Still, if I pressed the pillow hard against her face, and pinioned her head against the other pillow, and that against the mattress, and if I did not weaken, Edna Mae would not struggle long. And it would be a mercy, to put the poor woman out of her misery.
Edna Mae would not then grieve for our lost child, who is with the angels and with Jesus. It is wrong of Edna Mae to so mourn Daphne, if God has taken her to dwell with Jesus. In this she is a poor model for the children.
It is not always clear what our duties are. I am the father, and I am responsible. If I were to put Edna Mae out of her misery, I would not be blamed. That is, I would not be blamed by God.

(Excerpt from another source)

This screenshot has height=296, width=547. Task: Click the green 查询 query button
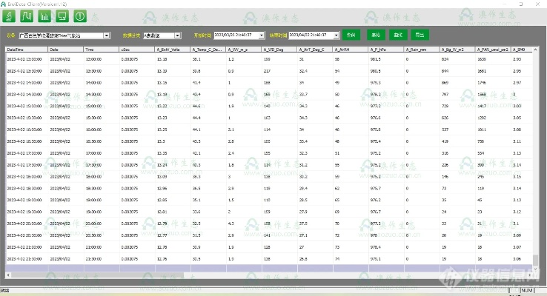tap(351, 35)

Her eyes cast on me would not then blame me. She would not caution the children not to cry within their father’s hearing.
In the morning Edna Mae will (probably) not recall where we were tonight. If I recollect for her, and repeat some of the remarks of Willard Wohlman, she will quickly say yes, she remembers. And indeed, she will remember something.
The difference between true and false memories is not always clear.
I had begun to press the pillow harder upon Edna Mae’s face. The entire face must be hidden (from my eyes) though it is only the mouth and nose that must be covered. Close in the darkness Jesus stood by to observe.
If she resists, then you must take away the pillow at once. It will be her choice, Luther. Not yours.
Yet the pressure of the pillow on the face was not extreme. It was as Jesus advised, the choice must be Edna Mae’s and not mine.
The thought came to me also, with the force of a hammerstroke—“If I smother my wife it will be a clear sign that God does not favor me. God does not have a plan for me.”
Similar thoughts, I had sometimes spoken aloud. On rooftops, where the hammering of nails into fresh lumber would disguise my words and no one would hear.
When it had become clear to me that I would not be a minister in the St. Paul Missionary Church, despite the strong wish in my heart to be such, but only a lay minister, for there was doubt among the elders as to my ability to “capture the attention” of a congregation, and doubt regarding other aspects of the minister’s life. At first it was wounding to me, to realize this, but then, as it was explained to me by persons whom I admired, it was God’s decision and not theirs—It is the will of God, we have only to accept it.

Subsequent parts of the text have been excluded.